━━━━━ EXTRACTO DE PÁGINA ━━━━━

No la veré más. Y esta certidumbre me produce una extraña flojera en las piernas, y desde ahí a la cervical y al corazón, por la evidencia, por la prueba contundente de mi deficiencia física-psíquica: estado de absoluta incapacidad frente al mundo para defender el derecho a poseer uno de los más elementales, orgánicos y fatigosos medios de transporte. El más generalizado en Cuba. El único a mi alcance. Quiero decir, casi a mi alcance.
Me hundo como en un pozo negro en el tremendo pesimismo, donde apenas reacciono cuando empiezo a escribir estas palabras, mientras mi esposa —a pesar de que llovizna y aún no se siente bien— ha salido hacia la policía, llena de ira y vitalidad, a hacer la denuncia.

━━━━━ DATOS PROPORCIONADOS ━━━━━

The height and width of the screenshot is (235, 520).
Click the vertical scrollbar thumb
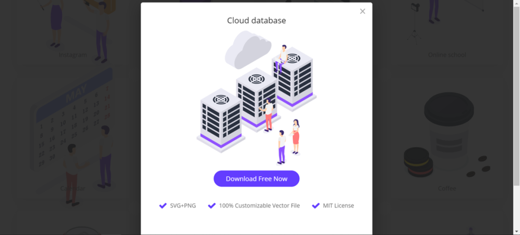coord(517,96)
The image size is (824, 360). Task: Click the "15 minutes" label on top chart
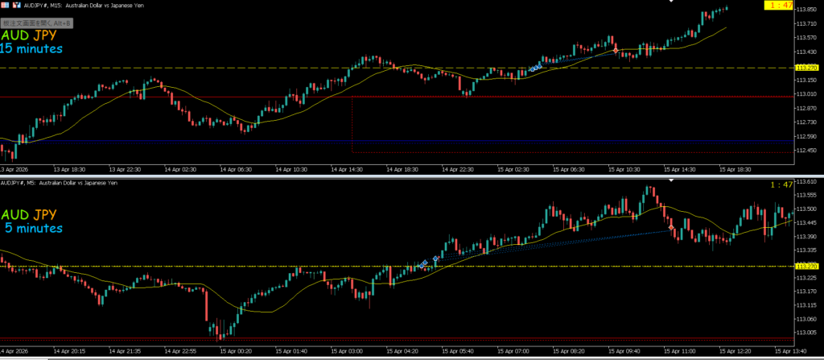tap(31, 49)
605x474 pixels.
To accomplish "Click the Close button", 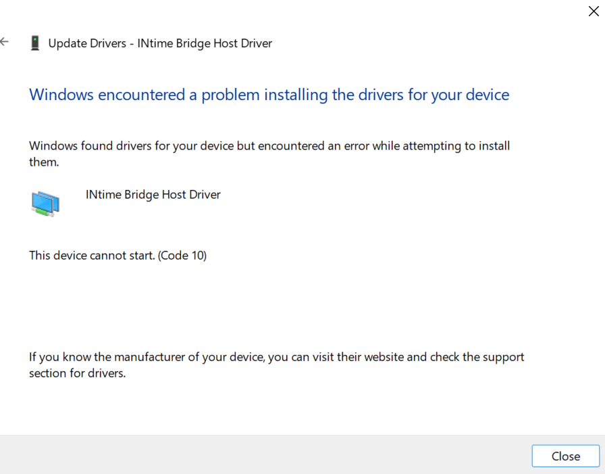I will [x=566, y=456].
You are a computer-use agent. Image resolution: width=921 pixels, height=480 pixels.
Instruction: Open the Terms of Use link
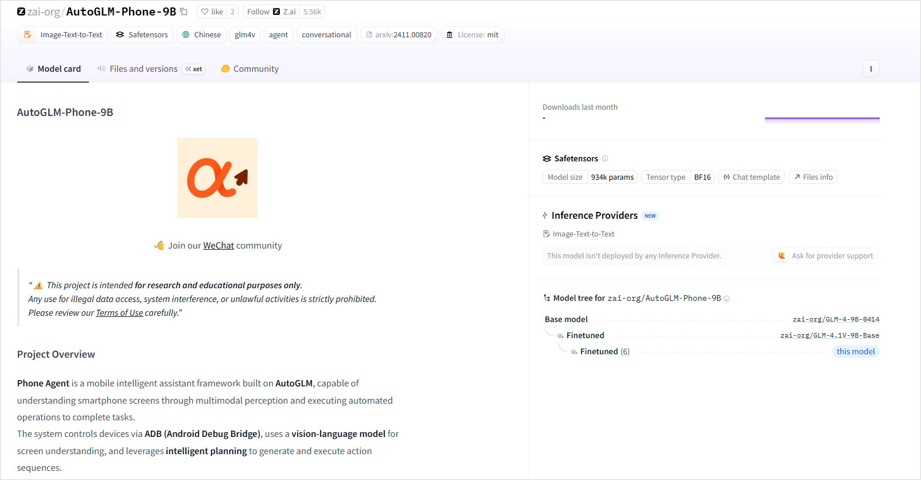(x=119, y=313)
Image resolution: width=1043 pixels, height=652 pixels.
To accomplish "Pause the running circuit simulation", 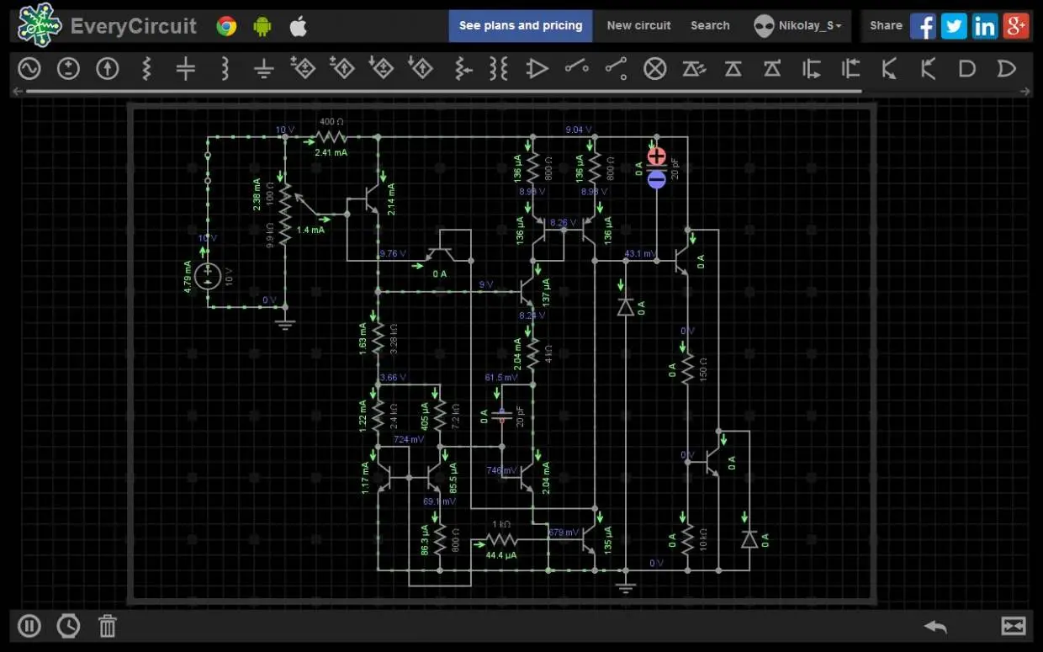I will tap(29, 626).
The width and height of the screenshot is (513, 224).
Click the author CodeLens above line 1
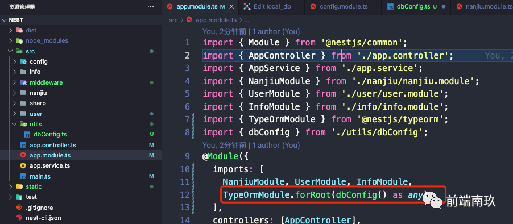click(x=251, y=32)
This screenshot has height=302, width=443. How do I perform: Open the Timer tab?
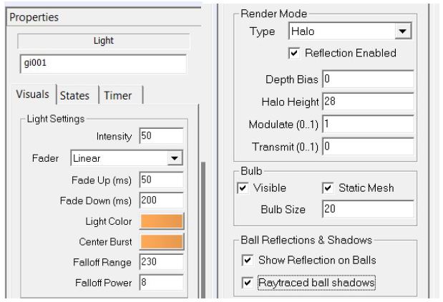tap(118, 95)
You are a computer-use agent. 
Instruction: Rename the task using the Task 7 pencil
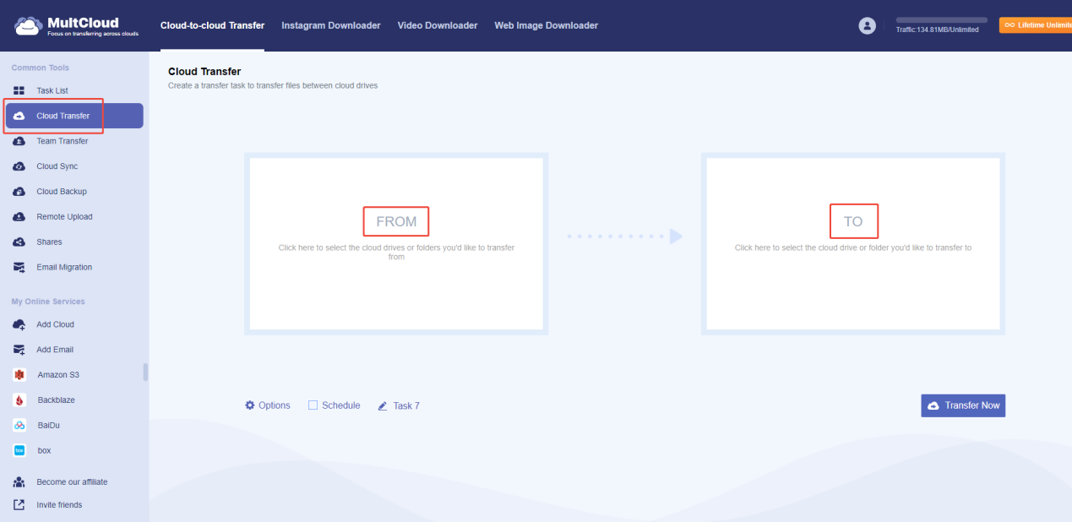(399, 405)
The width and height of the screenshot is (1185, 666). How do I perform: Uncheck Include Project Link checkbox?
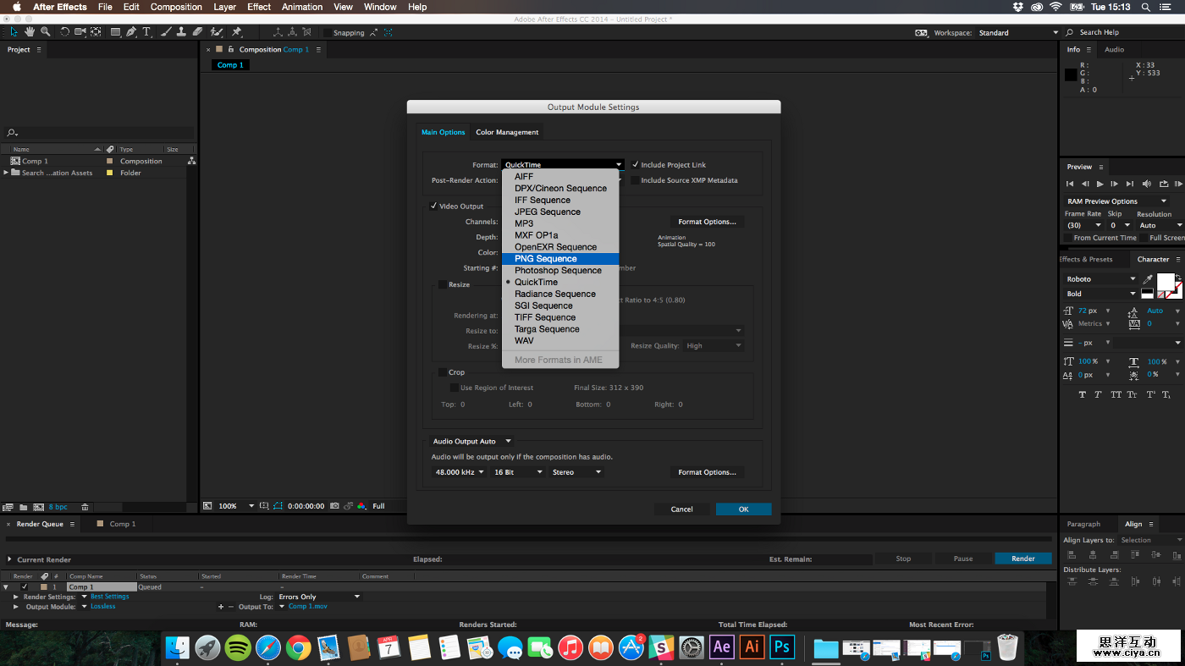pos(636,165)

━━━━━

**INSTRUCCIÓN 1**
Enumera las partes del cuerpo por las que, según el extracto de página, se extiende la flojera que produce la certidumbre.
**INSTRUCCIÓN 2**
Edita el extracto de página: reproduce el tramo desde "No la veré más." hasta "hacer la denuncia." sustituyendo "policía" por "comisaría".
**INSTRUCCIÓN 3**
Reanuda el extracto de página, sobre la pérdida de un medio de transporte en Cuba, a partir de su última oración.
Los registros no guardan relación con el extracto de página.

**RESULTADO 1**
- piernas
- cervical
- corazón

**RESULTADO 2**
No la veré más. Y esta certidumbre me produce una extraña flojera en las piernas, y desde ahí a la cervical y al corazón, por la evidencia, por la prueba contundente de mi deficiencia física-psíquica: estado de absoluta incapacidad frente al mundo para defender el derecho a poseer uno de los más elementales, orgánicos y fatigosos medios de transporte. El más generalizado en Cuba. El único a mi alcance. Quiero decir, casi a mi alcance.
Me hundo como en un pozo negro en el tremendo pesimismo, donde apenas reacciono cuando empiezo a escribir estas palabras, mientras mi esposa —a pesar de que llovizna y aún no se siente bien— ha salido hacia la comisaría, llena de ira y vitalidad, a hacer la denuncia.

**RESULTADO 3**
Ella sospecha del custodio del policlínico. Aquel se mantuvo sentado junto a la puerta desde que llegamos hasta un minuto antes de descubrirse el delito. ¿Y si despertó a un cómplice, quizás en la misma cuadra, para que viniera a servirse a gusto? Los encargados de no dormir para velar y proteger, gente mal pagada y peor escogida, resultan frecuentemente el primer eslabón en las cadenas de hurtos. El acto de prestidigitación fue muy rápido y, cuando corrí afuera, ya la calle estaba vacía, por lo que me quedé con la idea de que la tendrían secuestrada dentro de alguna casa, cerca de allí.
Si no he llegado ya a quince bicicletas —esta sombra, que puede hacer más redondo y ominoso el promedio: una por año, se cierne desde ahora sobre mi cabeza—, se debe a que en mi récord hay al menos una que pude recuperar. La habían "guardado" los custodios de la biblioteca, y les convencí para que me la devolvieran después de todo un día dando carreras entre sus hogares, cargando de un lado para otro sus mínimas contradicciones, mientras mezclaba amenazas con la promesa de al final, si me complacían, quedarme callado.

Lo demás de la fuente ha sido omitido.